The task
From the line that contains "Given: Select the pie chart component icon" through the line that contains "is (314, 575).", output every line of the listing below exactly and leave out all the rest.
=======
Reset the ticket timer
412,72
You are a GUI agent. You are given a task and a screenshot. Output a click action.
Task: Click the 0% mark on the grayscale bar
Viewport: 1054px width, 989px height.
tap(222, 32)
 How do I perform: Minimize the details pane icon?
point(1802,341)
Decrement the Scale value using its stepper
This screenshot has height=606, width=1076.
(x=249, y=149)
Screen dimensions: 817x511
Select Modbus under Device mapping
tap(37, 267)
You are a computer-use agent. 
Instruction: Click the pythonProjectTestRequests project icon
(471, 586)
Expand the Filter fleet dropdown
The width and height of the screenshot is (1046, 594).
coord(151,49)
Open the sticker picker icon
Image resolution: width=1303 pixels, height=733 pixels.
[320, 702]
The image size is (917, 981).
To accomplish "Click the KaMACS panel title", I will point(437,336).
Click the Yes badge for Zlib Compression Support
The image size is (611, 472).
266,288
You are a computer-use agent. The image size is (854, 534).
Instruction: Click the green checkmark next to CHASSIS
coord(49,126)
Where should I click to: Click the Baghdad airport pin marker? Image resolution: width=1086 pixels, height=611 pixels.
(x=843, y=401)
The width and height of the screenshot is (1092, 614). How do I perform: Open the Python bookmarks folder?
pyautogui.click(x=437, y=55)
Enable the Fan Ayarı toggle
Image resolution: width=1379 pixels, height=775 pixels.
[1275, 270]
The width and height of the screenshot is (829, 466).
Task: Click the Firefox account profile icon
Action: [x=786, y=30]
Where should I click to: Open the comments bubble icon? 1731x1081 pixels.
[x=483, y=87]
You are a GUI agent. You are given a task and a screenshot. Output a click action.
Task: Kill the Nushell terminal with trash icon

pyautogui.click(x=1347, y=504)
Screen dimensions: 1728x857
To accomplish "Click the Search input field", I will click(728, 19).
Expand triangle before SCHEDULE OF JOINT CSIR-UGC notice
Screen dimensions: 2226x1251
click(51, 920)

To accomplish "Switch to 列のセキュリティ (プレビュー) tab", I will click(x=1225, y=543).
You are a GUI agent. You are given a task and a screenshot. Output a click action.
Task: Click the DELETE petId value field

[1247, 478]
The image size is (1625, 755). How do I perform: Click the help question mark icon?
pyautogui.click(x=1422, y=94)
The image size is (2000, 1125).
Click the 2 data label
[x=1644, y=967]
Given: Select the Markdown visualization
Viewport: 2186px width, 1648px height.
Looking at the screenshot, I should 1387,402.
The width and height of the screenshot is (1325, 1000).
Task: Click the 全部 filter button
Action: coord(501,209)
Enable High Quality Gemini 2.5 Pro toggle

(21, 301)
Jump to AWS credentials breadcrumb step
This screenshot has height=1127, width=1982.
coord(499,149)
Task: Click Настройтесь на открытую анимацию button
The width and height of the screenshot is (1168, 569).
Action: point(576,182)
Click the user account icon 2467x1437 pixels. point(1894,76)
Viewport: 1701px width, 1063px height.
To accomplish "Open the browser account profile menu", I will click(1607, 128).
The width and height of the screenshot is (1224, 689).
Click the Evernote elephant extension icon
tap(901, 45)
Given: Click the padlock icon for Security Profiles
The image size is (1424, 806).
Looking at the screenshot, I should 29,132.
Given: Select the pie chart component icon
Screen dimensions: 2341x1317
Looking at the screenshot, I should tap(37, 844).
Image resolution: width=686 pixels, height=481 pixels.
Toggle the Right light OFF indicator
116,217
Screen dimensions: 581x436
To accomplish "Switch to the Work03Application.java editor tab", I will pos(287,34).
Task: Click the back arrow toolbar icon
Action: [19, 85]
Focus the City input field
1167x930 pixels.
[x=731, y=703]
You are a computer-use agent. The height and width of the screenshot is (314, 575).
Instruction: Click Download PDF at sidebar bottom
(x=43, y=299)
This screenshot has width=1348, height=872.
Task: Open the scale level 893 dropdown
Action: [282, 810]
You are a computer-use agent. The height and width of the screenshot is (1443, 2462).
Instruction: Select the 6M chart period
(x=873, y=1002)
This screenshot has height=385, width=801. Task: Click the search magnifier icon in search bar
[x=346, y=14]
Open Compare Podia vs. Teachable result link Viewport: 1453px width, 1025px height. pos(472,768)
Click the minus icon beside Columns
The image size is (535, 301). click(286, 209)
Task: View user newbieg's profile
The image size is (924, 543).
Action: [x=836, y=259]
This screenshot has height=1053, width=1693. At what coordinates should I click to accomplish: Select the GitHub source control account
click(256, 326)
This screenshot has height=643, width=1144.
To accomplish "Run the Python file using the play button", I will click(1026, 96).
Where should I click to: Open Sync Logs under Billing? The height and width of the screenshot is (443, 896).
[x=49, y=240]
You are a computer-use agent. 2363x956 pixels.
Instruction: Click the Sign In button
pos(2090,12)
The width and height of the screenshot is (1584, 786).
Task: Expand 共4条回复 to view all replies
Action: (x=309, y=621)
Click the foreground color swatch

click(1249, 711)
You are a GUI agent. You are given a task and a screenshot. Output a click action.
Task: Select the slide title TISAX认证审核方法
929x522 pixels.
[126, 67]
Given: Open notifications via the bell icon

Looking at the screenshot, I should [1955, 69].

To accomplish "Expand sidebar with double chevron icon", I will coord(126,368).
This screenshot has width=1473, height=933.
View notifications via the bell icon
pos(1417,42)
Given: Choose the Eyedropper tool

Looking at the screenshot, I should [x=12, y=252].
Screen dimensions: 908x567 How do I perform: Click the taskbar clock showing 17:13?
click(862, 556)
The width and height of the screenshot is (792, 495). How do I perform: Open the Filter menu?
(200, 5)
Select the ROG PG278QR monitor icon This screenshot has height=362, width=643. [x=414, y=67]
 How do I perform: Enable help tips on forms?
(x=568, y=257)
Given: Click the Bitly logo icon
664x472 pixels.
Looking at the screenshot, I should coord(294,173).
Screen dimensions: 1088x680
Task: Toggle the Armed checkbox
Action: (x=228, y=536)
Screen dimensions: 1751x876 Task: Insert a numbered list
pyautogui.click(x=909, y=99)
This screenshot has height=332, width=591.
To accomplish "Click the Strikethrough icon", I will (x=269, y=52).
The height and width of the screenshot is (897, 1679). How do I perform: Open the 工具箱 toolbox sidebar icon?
=======
Result below
Given: Select the pie chart component icon
Screen dimensions: 2341x1317
Looking at the screenshot, I should tap(37, 844).
Image resolution: width=686 pixels, height=481 pixels.
Toggle the Right light OFF indicator
116,217
Screen dimensions: 581x436
To accomplish "Switch to the Work03Application.java editor tab", I will pos(287,34).
Task: Click the back arrow toolbar icon
Action: [19, 85]
Focus the City input field
1167x930 pixels.
[x=731, y=703]
You are a computer-use agent. The height and width of the screenshot is (314, 575).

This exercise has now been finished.